Disclosures by a biographer last year showed the outgoing president had performed so well as a Vichy bureaucrat that he received a decoration from Pétain.
Elsewhere:
In Moscow, President Boris Yeltsin laid flowers at the Tomb of the Unknown Soldier today and soldiers marched crisply past as Russia began two days of huge celebrations commemorating victory in World War II.
Yeltsin said in a message sent to Russian troops and released to the ITAR-TASS news agency:
The courage and heroism, military fellowship and high skill demonstrated by the Red Army soldiers in battles, defending their homeland, will stay a model for all Russian warriors forever.
In Jerusalem, hundreds of Soviet Red Army veterans, their chests covered by medals, marched along palm tree-lined streets today to mark the Nazi surrender. Many veterans had come to Israel during the past six years.
Sunday’s ceremony in London began with the soaring bugle blasts of Aaron Copland’s “Fanfare for the Common Man,” written by the Jewish-American composer in 1942 as a rebuff to Nazi racist ideology.

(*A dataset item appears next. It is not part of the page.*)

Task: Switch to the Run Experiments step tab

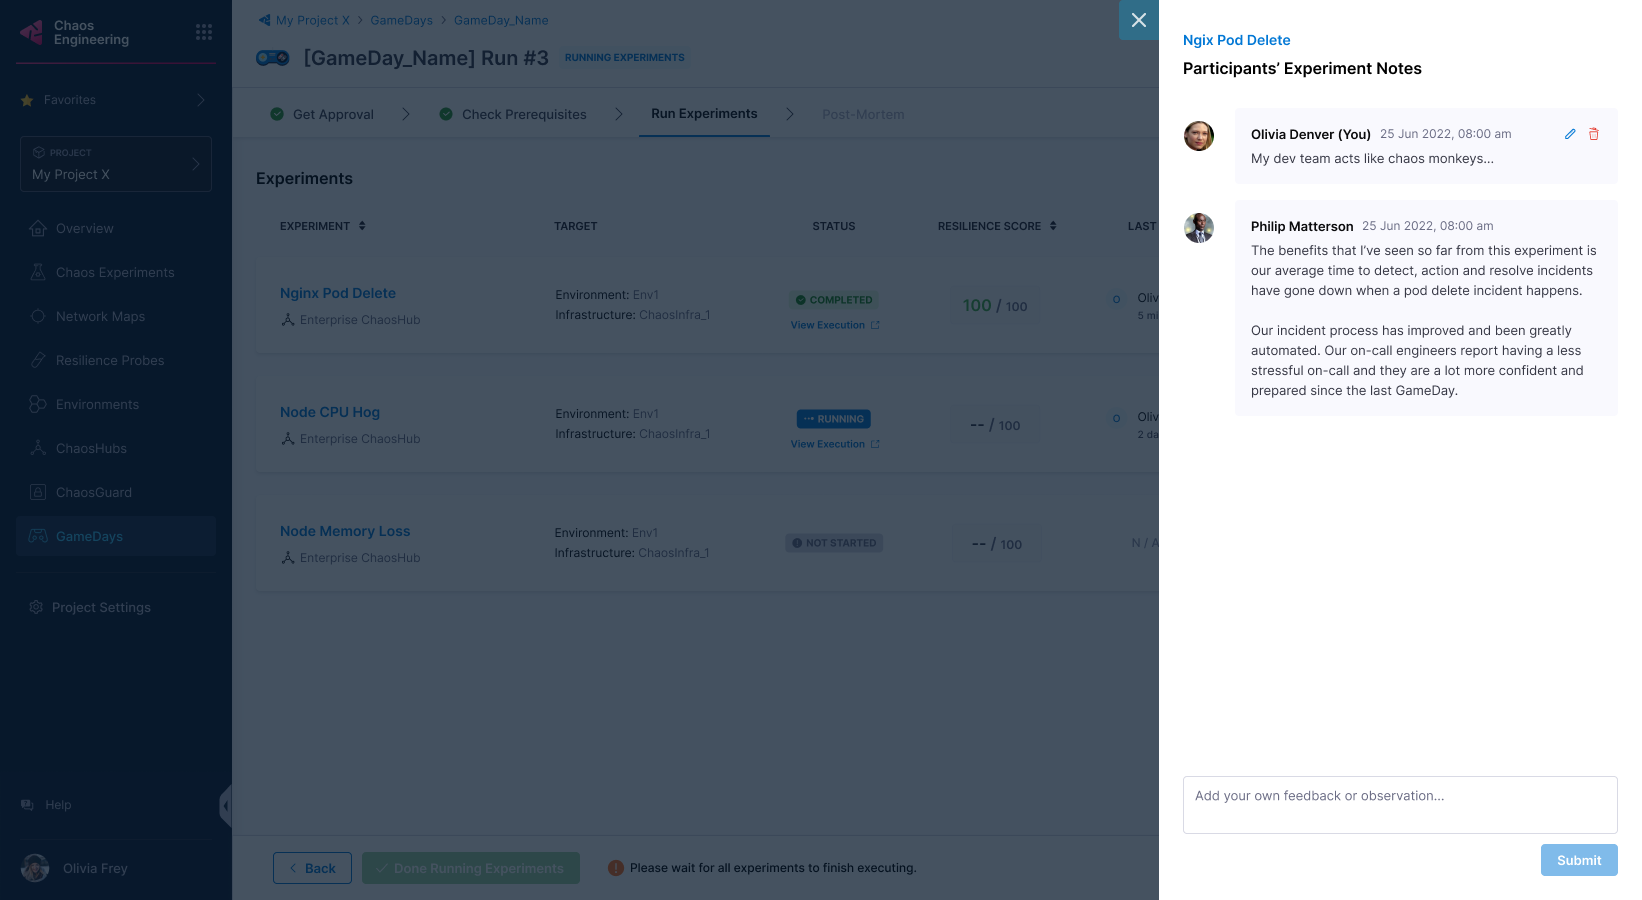Action: (x=704, y=114)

Prince Charles, appearing with his estranged wife Princess Diana, watched children lead politicians to flagpoles in Hyde Park to sign olive leaves as symbols of peace.
Earlier, the leaders joined in thanksgiving and prayers for reconciliation at St. Paul’s Cathedral, which still bears scars of the combat. The royal family, led by Queen Elizabeth II, attended the service.
Kohl had traveled Sunday night from London to Berlin for the dedication of a Jewish community center and permanent exhibit in Berlin’s partially reconstructed, golden-domed New Synagogue.
Arsonists, meanwhile, set fire early Sunday to the storeroom of another synagogue in the northern city of Lübeck.
Over the weekend, street fights between neo-Nazis and young leftists occurred in Munich and in the eastern town of Neuhaus, where police said a 21-year old right-winger was killed Saturday.